(TO BE DONE) From the Ceph watchdog message below, list every con it gives for the separate watchdog process.

(EXTRACT)
+ + + + +
RE: Ceph watchdog-like thing to reduce IO block during process goes down by abort()

"Igor.Podoski@xxxxxxxxxxxxxx" <Igor.Podoski@xxxxxxxxxxxxxx> · Mon, 4 Apr 2016 12:29:23 +0000

Hello,

First of all I wanted to thank you all for the discussion.

Now, to sum up pros and cons:

1. Separate watchdog process.
Pros:
- prevent of IO block at every case when OSD is going dead by abort(), kill -9, oom kill, whatever
- will work with single hdd down and whole controller
- no additional time to hold process in "bad" state

Cons:
- another process needs to be maintained/tested/documented, cephx keys, files etc.
- additional startups scripts needs to be created/maintained...
- new test needs to be written
- need another connection to monitor (not good for small nodes with one hdd/osd)
- additional open socket from every osd to watchdog  or open/write/close to named pipe before assert()

2. ceph_abort_markmedown() before ceph_abort()
Pros:
- prevent IO block in most cases related with disk access
- done in existing code, nothing new to maintain
- assert cleanups, potential good place from where can gather statistics in the future
- will work with single hdd down and whole controller

Cons:
- tests needs to be written (maybe extending existing ?)
- can be done only in special places when connection to monitor is already been made and working
- needs to be implemented mostly by hand
- some places could be missed
- some additional time to hold process in "bad" state, waiting for MarkMeDown ack

If we go into ceph_abort_markmedown(),  this is basically cxwshawn's past PR 6514, so I would feel bad if I just redo it. He was first with this idea, maybe he could reopen it or somehow we'll do it together. I would like to have clear situation here.

Another idea:
3. Use existing heartbeat for fast-mark dead OSD neighbor.

The idea:
When process goes dead, all sockets are closed, one from HB too. Then OSD::heartbeat_reset(..) is triggered (on other osd) to close old/reopen connections to dead one.
+ + + + +
(SUPPLIED INFORMATION)
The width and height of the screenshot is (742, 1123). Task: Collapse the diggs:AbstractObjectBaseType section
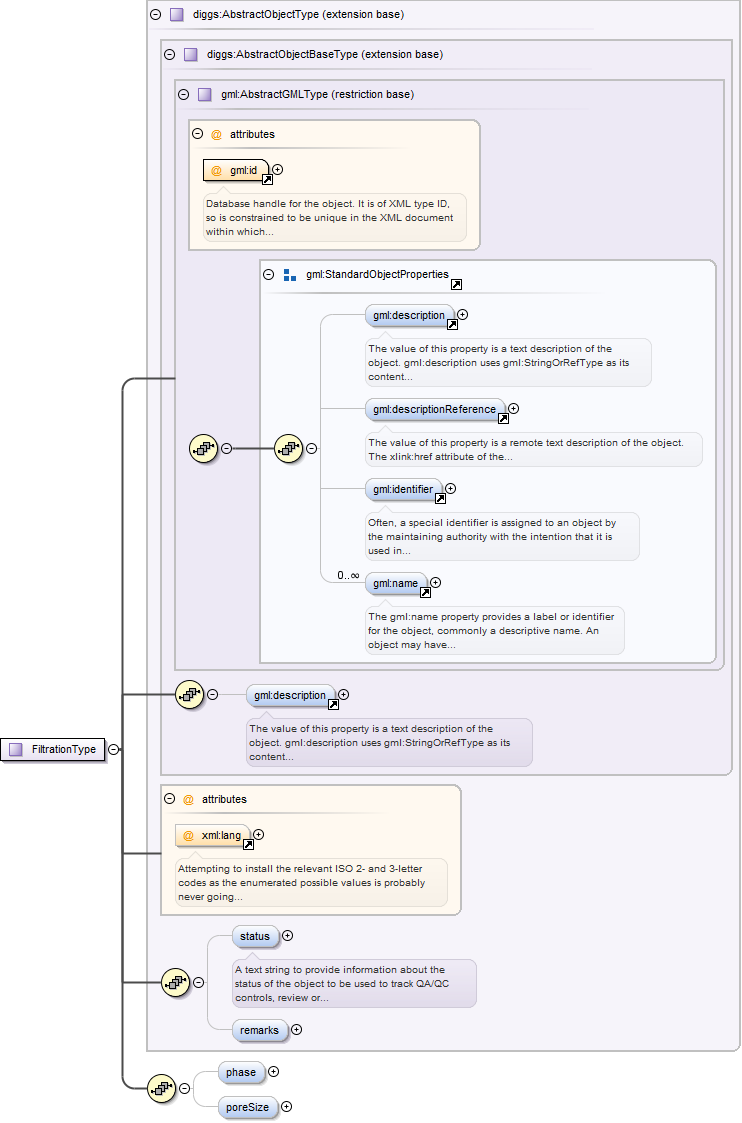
+ + + + +
(RESPONSE TO THE EXERCISE)
- another process needs to be maintained/tested/documented, cephx keys, files etc.
- additional startups scripts needs to be created/maintained
- new test needs to be written
- need another connection to monitor (not good for small nodes with one hdd/osd)
- additional open socket from every osd to watchdog or open/write/close to named pipe before assert()